Contemporary Folk Music
Methodology
How did we tag our songs?
First, since we were looking at songs, it was important to maintain a specific structure throughout our corpus. Our schema started out with just the structure tags and elements. We had chosen a total of ten songs for each language so our XML documents contained the songs that were grouped according to what language they were.
As we looked at each individual song within our XML documents, tags such as meta and lyrics were the first important structure tags to group different kinds of information. We knew we needed to look at descriptive information about each of the songs as well as the lyrics themselves.
Within the meta element we had elements such as country, language, title, artist, year, dialect, and most importantly theme. Since not all of our songs within languages were from the same country, country could be a useful element for later analysis. Language was a more important element for our research. However, dialect within a language was not as important an element as we originally thought since it seems to be prevalent only in Italian folk songs. We chose to include the song title and artist name in order to differentiate both within our song collection and between the original version and any remakes that have been produced of the song. We chose year as another element to note because we were looking at a specific timeframe, from the 1960s to the present.
Within each individual song we had a tag for lyrics that came after our metadata header. Within the lyrics tag we had stanza, line, and noun elements. Our stanza element had a type attribute to distinguish verses, chorus, and bridges because we thought it may help our analysis. However, we did not end up using the distinction for analysis within the time frame of this semester. Line elements had no attributes and were included simply to maintain lyrical structure that most songs have when they are written down. Our noun tags were our most important tags.
Since our research question has to do with themes, we decided that a lot of themes can be determined based on word choice. More specifically, nouns tend to show or at least hint at the overall theme of a song. Therefore, we decided to look at all of the nouns, pronouns included. Within our noun elements we had the following attributes: typeN, cat, ref, foreign, subtheme. The typeN attribute was used to differentiate between pronouns, proper nouns and common nouns. The cat attribute denoted whether the noun was a person, place, thing or idea. The ref attribute was mainly used for pronouns that referred to a previous noun. The foreign attribute was used to determine whether or not the word was from another language or not since borrowing occurs in many languages.

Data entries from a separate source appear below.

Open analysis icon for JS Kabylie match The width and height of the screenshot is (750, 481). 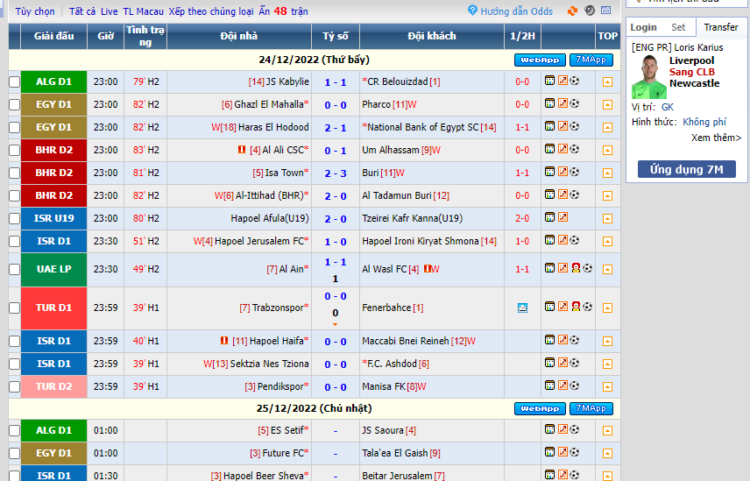pos(550,81)
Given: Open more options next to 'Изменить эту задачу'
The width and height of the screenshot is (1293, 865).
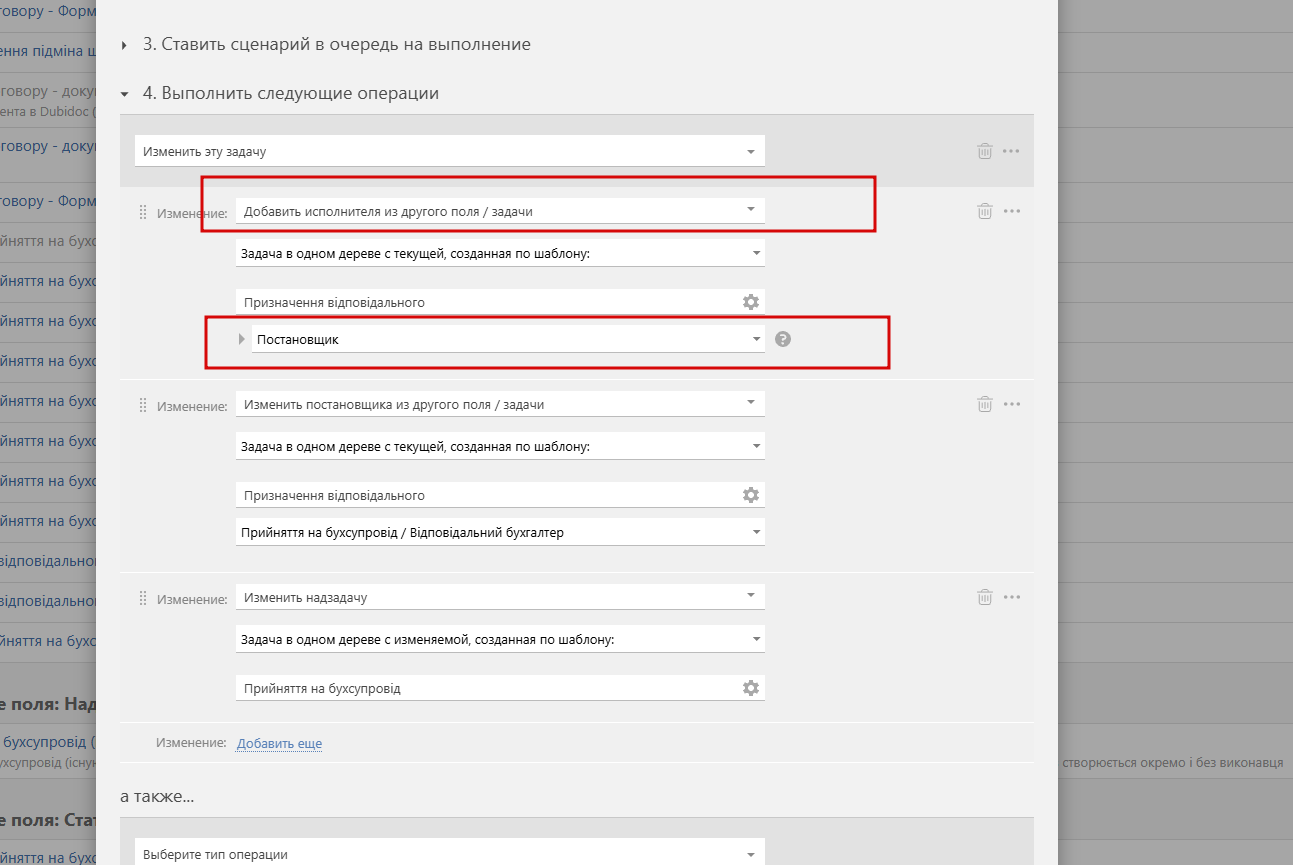Looking at the screenshot, I should pos(1011,151).
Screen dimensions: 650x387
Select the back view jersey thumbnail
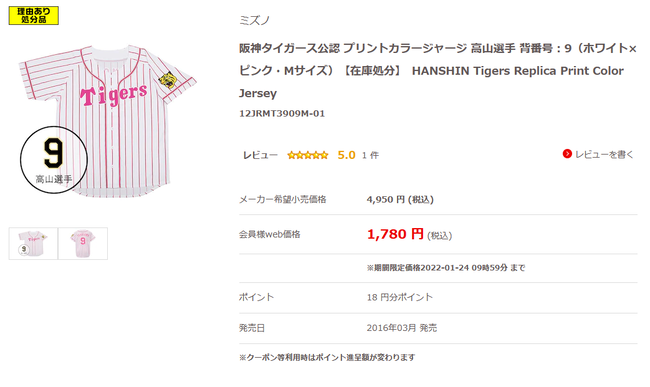[x=83, y=243]
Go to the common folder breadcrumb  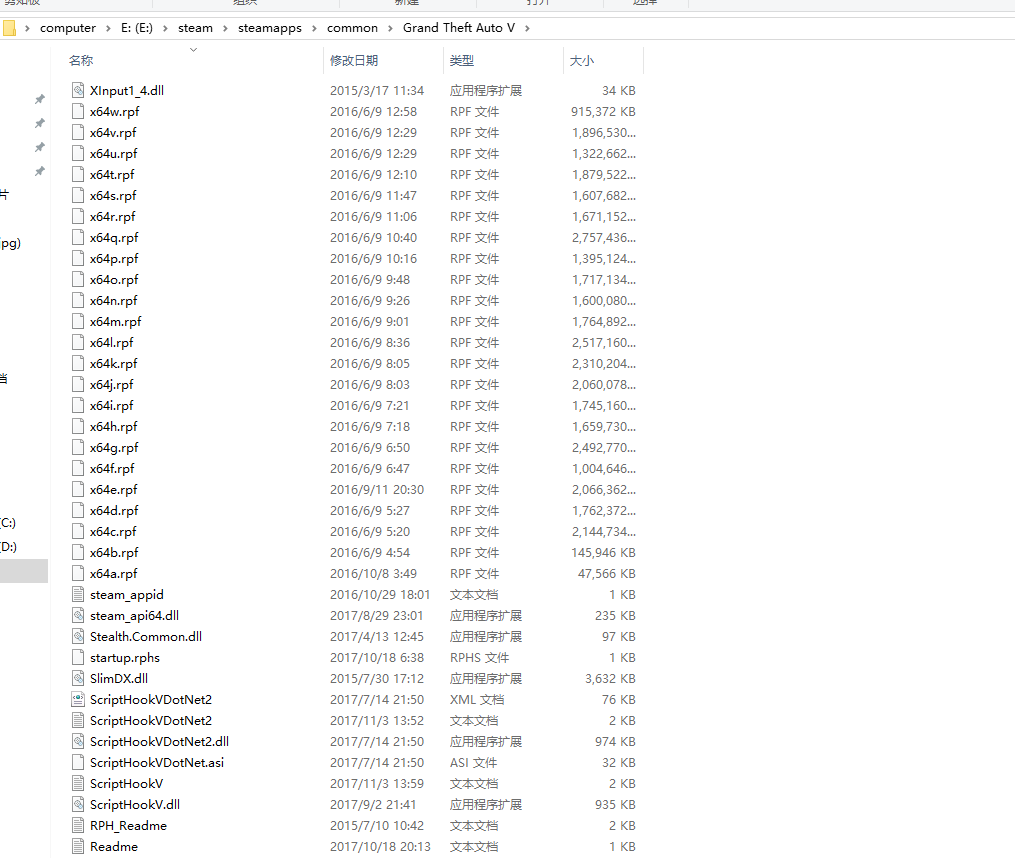pyautogui.click(x=352, y=28)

The most imporant attribute for our analysis was the subtheme attribute. Unlike our theme element that was chosen amongst specific predetermined themes, we allowed for our subthemes to be more specific and determined by the context of the noun. The noun itself, regardless of the context of the whole song, has its own subthematic meaning. Not all of the nouns in our songs had a subtheme attribute, but there were a substantial number that were marked up in our corpus.